Please see my recent op-ed for Social Europe Journal on the continued travails of the Eurozone crisis, with suggestions on how to go beyond the EU’s “governing by the rules and ruling by the numbers.”

During the euro’s sovereign debt crisis, European leaders have been obsessed with rules, numbers, and pacts, including the so-called ‘Six-Pack,’ the ‘Two-Pack,’ and the ‘Fiscal Compact,’ each more stringent on the nature of the rules, more restrictive with regard to the numbers, and more punitive for member-states that failed to meet the requirements. In the absence of any deeper political or economic integration, the EU ended up with ‘governing by the rules’ and ‘ruling by the numbers’ in the Eurozone. Austerity policies focused on rapid deficit reduction along with pressures for structural reform – often shorthand for reducing labor rights and protections – have wreaked havoc on ‘Social Europe,’ in particular in countries in the periphery.

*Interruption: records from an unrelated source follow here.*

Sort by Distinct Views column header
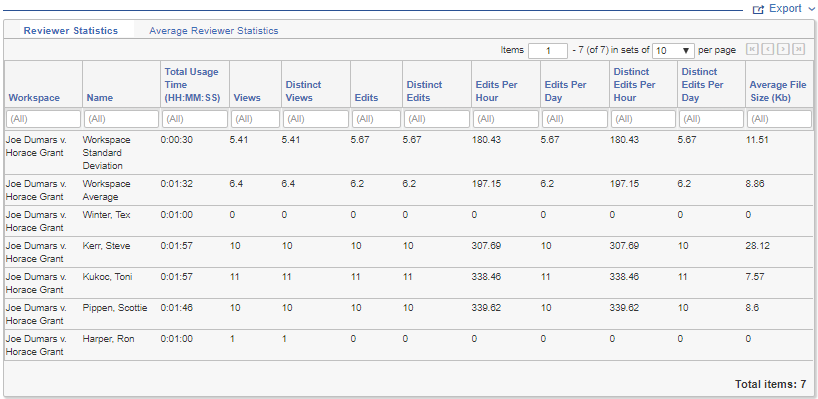click(304, 91)
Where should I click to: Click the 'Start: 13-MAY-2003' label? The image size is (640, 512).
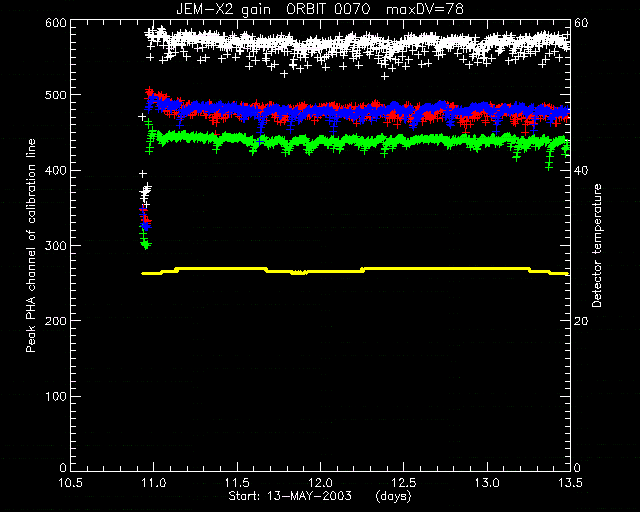290,496
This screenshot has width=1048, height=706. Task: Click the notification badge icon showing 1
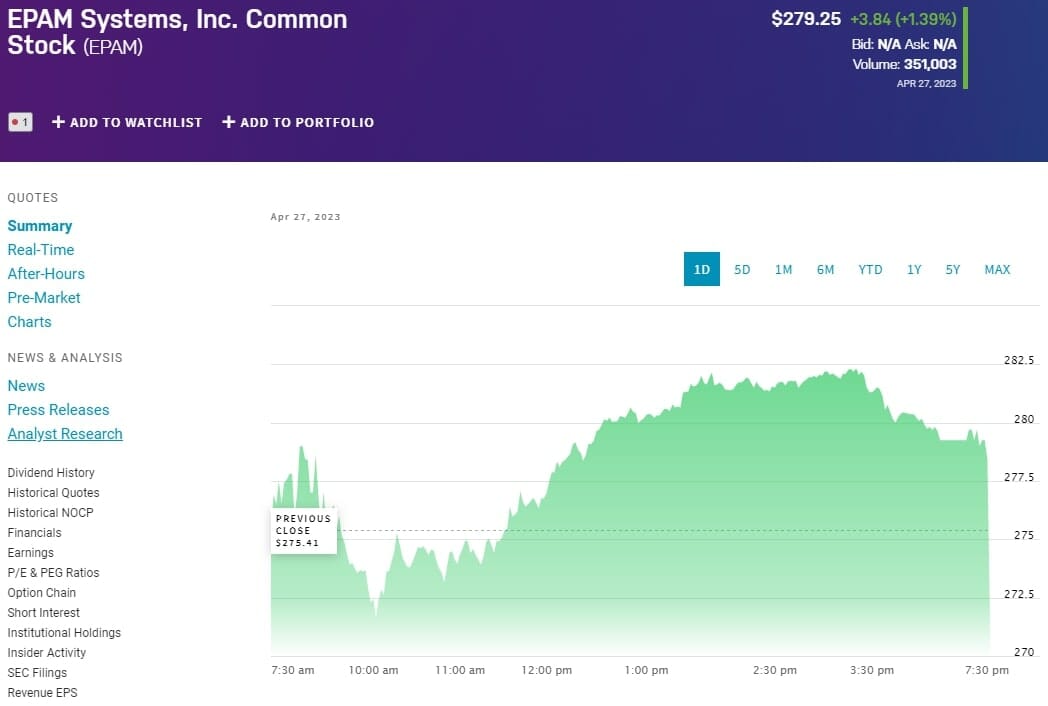[20, 122]
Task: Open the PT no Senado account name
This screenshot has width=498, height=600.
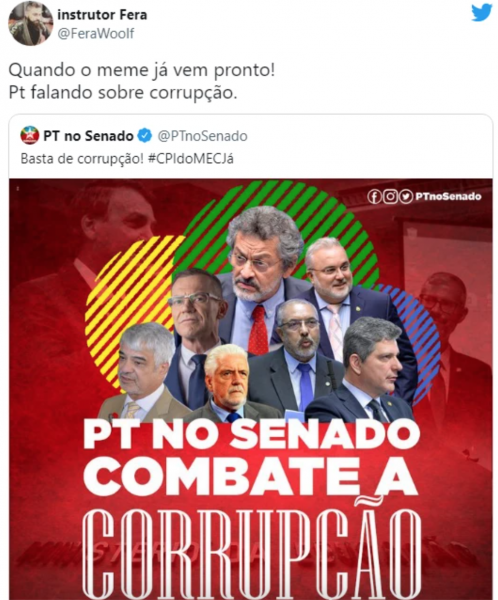Action: pyautogui.click(x=88, y=136)
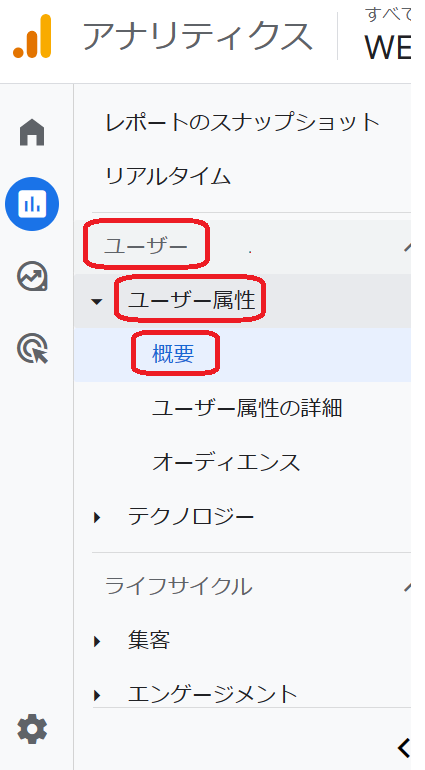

Slowly but surely, however, under pressure from deteriorating economies and increasing political volatility, EU leaders have been changing the rules by which they have been governing the economy. But they have not done this formally. Instead, EU leaders have been informally and incrementally reinterpreting the rules without admitting it in their discourse to the public. This has helped to slow the economic crisis but not to end it.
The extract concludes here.